/Juan José Rodríguez Prats/
El legislador no dicta las leyes adecuadas; complica las cosas
Juan Luis González-Alcántara Carrancá
Es ya un ejercicio rutinario, pero hay que insistir. Nuestra Constitución es hoy un texto irreconocible. Se han soslayado los principios que le daban coherencia. La continuidad de la filosofía liberal que ha sido su sustento se ha, literalmente, ignorado.
El proceso legislativo con el que se han hecho los cambios, por su apresuramiento, su brutal atropello a la representatividad de la ciudadanía, su rechazo a la racionalidad, los han convertido en los mayores adefesios de nuestro sistema legal. No recuero un periodo con similar actitud depredadora como el experimentado en los últimos años.
Dicho lo anterior, que corresponde al análisis generalizado de los estudiosos del derecho, se impone una pregunta: ¿qué hacer? Lo he escrito en este espacio: aplicar el artículo 136 constitucional: “En caso de que por cualquier trastorno público se establezca un gobierno contrario a los principios que ella sanciona, tan luego como el pueblo recobre su libertad, se reestablecerá su observancia”. Es evidente que el supuesto está dado; sin embargo, como en muchos casos, nuestros ordenamientos carecen de leyes reglamentarias que nos orienten en su aplicación. Es preciso ganar en 2027 mayoría calificada en la Cámara de Diputados y en los congresos locales para declarar la procedencia del artículo de marras.
La oportunidad es única y podría intentarse al instalar un poder Constituyente que elabore, por fin, una nueva carta magna. Esta decisión nos acercaría a nuestras naciones hermanas latinoamericanas para integrarnos al neoconstitucionalismo. Hago audazmente algunas sugerencias.
Nuestra ley fundamental no debe tener más de diez mil palabras (la de 1857 tenía once mil) y referirse a dos temas, como se prescribe en la Declaración de Derechos Humanos de 1789: división de poderes y derechos humanos.
Hemos padecido una ambivalencia para deslindar lo público y lo privado. Es recomendable insistir en la subsidiariedad: tanta sociedad como sea posible, tanto Estado como sea necesario.

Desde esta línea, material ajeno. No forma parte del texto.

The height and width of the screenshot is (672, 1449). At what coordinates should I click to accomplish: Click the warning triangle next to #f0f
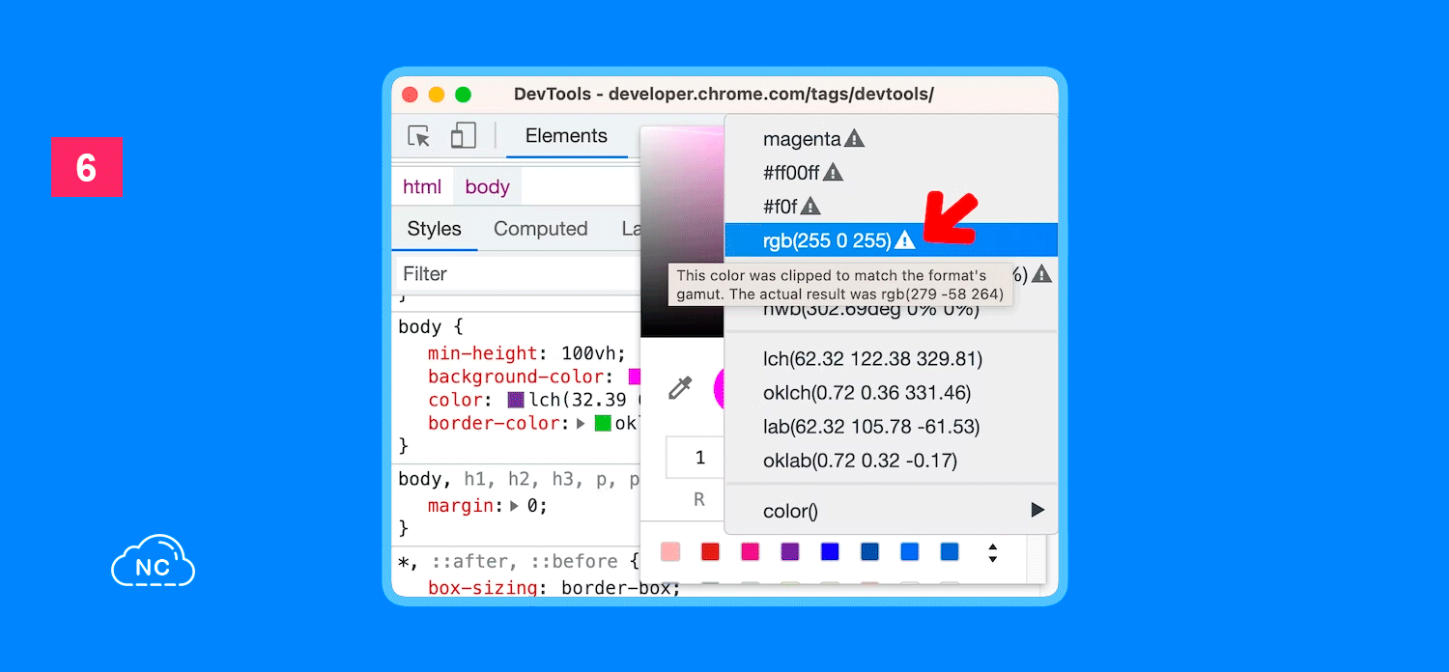click(x=810, y=207)
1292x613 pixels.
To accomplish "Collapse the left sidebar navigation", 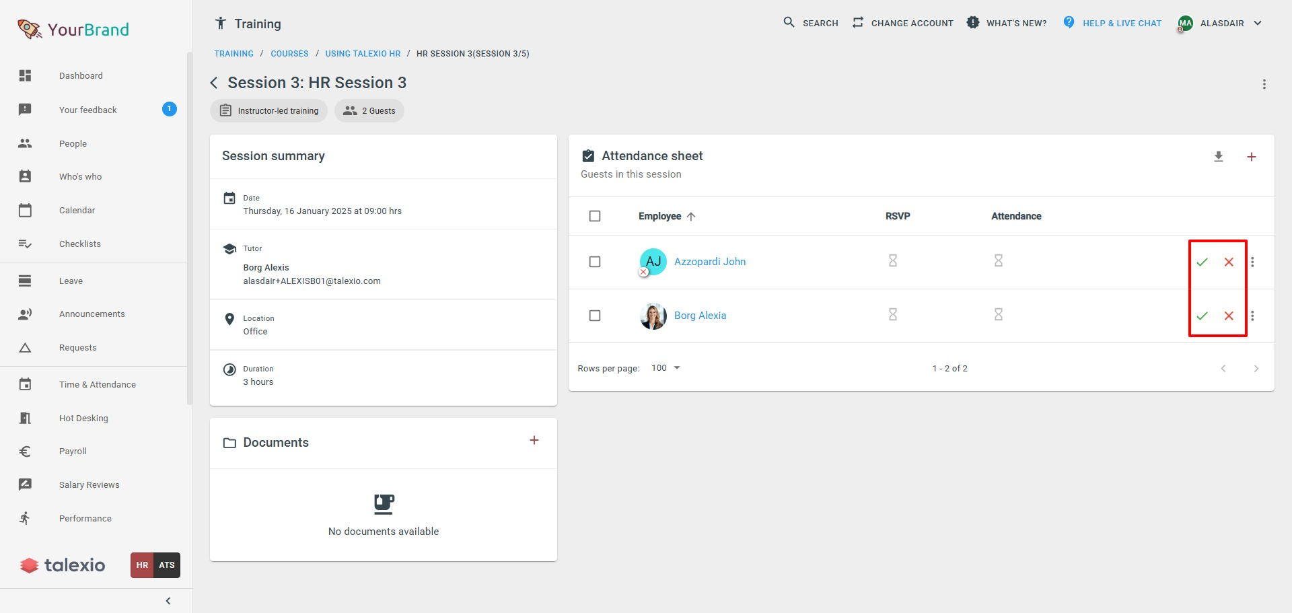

El federalismo ha sido una asignatura pendiente que no nos hemos atrevido a definir. Se impone precisar las competencias de los tres órdenes de gobierno. Las abigarradas disposiciones que regulan las facultades y atribuciones tienen tal complejidad, que únicamente ha servido para que se culpen mutuamente de las fallas en el cumplimiento de sus obligaciones.
El derecho electoral, que debiera ser sencillo y accesible, es una madeja de instituciones y ordenamientos que solo provoca incertidumbre y conflictos. Hay que hacer un derecho ajeno a partidismos y que le dé preeminencia a la voluntad ciudadana.
Los más relevantes juristas distinguen principios, leyes, reglas y disposiciones, así como la exposición de motivos, el cuerpo del texto y los transitorios. Por ahí hay que comenzar.
Debemos desacralizar nuestra Constitución. Por ser el fundamento de todo el andamiaje, debe ser sencilla y realista.
Precisar los valores a proteger y las posibles consecuencias en su ejecución son dos ejercicios ineludibles.
Nuestra experiencia es amarga. El parlamento abierto, las consultas, las figuras de la democracia directa han devenido demagogia ramplona para desprestigiar aún más el trabajo legislativo.
Sé que estoy incurriendo en temas de gran relevancia, con más buena intención que erudición, pero estoy convencido que este puede ser el gran tema de la próxima contienda electoral.
Se ha sugerido introducir algunas prácticas de los regímenes parlamentarios al nuestro presidencial, para lo cual se requiere mejorar sustancialmente la calidad de nuestros representantes. Para ello se deben emparejar calidad y consenso en torno a candidaturas idóneas para enfrentar los grandes desafíos. No es un reto reciente, lo hemos enfrentado con éxito en otras ocasiones. Ciudadanía y partidos tienen la palabra. Es una ocasión que sería suicida no aprovechar.